Labor Migration
labor migration, Solidarity Center, worker rights

The Solidarity Center strives for rights for people on the move by ensuring migrant workers are fully able to exercise their workplace, social, economic and democratic rights. Solidarity Center/Jeanne Hallacy

Labor migration feeds the global economy. Hundreds of millions of migrant workers worldwide generate billions of dollars in global remittances. They are domestic workers, construction and agricultural workers, factory and service workers, teachers and professionals. Migrant workers often travel long distances due to a lack of decent work at home to support their families and build a better life. They frequently are denied the most basic human rights. For instance, most destination countries deny migrant workers the right to form unions, and explicitly exclude them from labor law protections, and women migrant workers are often subject to gender-based violence and harassment in their workplaces. The Solidarity Center strives for worker rights for people on the move by ensuring migrant worker rights are a key part of the labor movement. We cultivate an understanding of how exploitative labor migration management schemes are a widespread means by which to undercut worker wages, create precarious work and pit workers against each other. And, in addressing these structural ills, we emphasize a response that understands the intersectionalities and identities that make migrant workers especially vulnerable. Our goal is to ensure that migrant workers are fully able to exercise their workplace rights, as well as their social, economic and democratic rights. We also focus on the creation of decent work in home countries so workers can migrate by choice and not due to economic coercion.
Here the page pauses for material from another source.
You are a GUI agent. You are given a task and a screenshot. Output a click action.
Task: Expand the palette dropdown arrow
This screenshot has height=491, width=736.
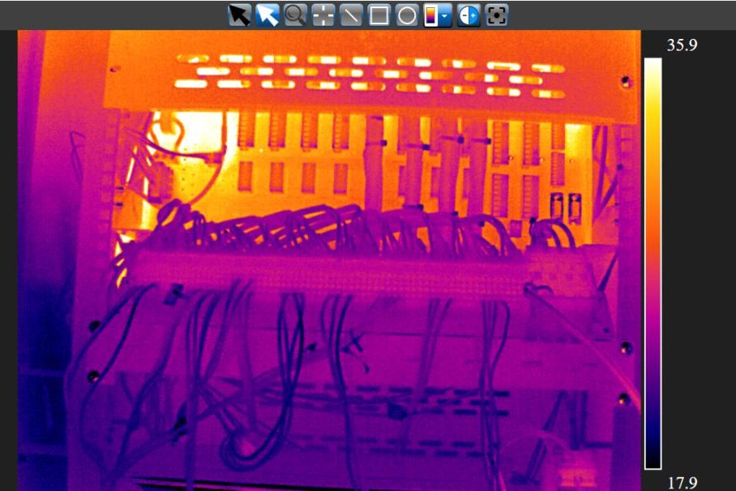(447, 16)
We recognize that migration is not caused by a single factor that “pushes” workers to migrate. In doing so, we bring our unique worker rights voice more broadly by emphasizing that everyone deserves dignity at work regardless of status—climate migrants, economic migrants and conflict refugees. We work to achieve this through programs that focus on union organizing and collective bargaining, policy advocacy, access to justice, safe migration and, more broadly, the ability to exercise fundamental freedoms as democratic participants.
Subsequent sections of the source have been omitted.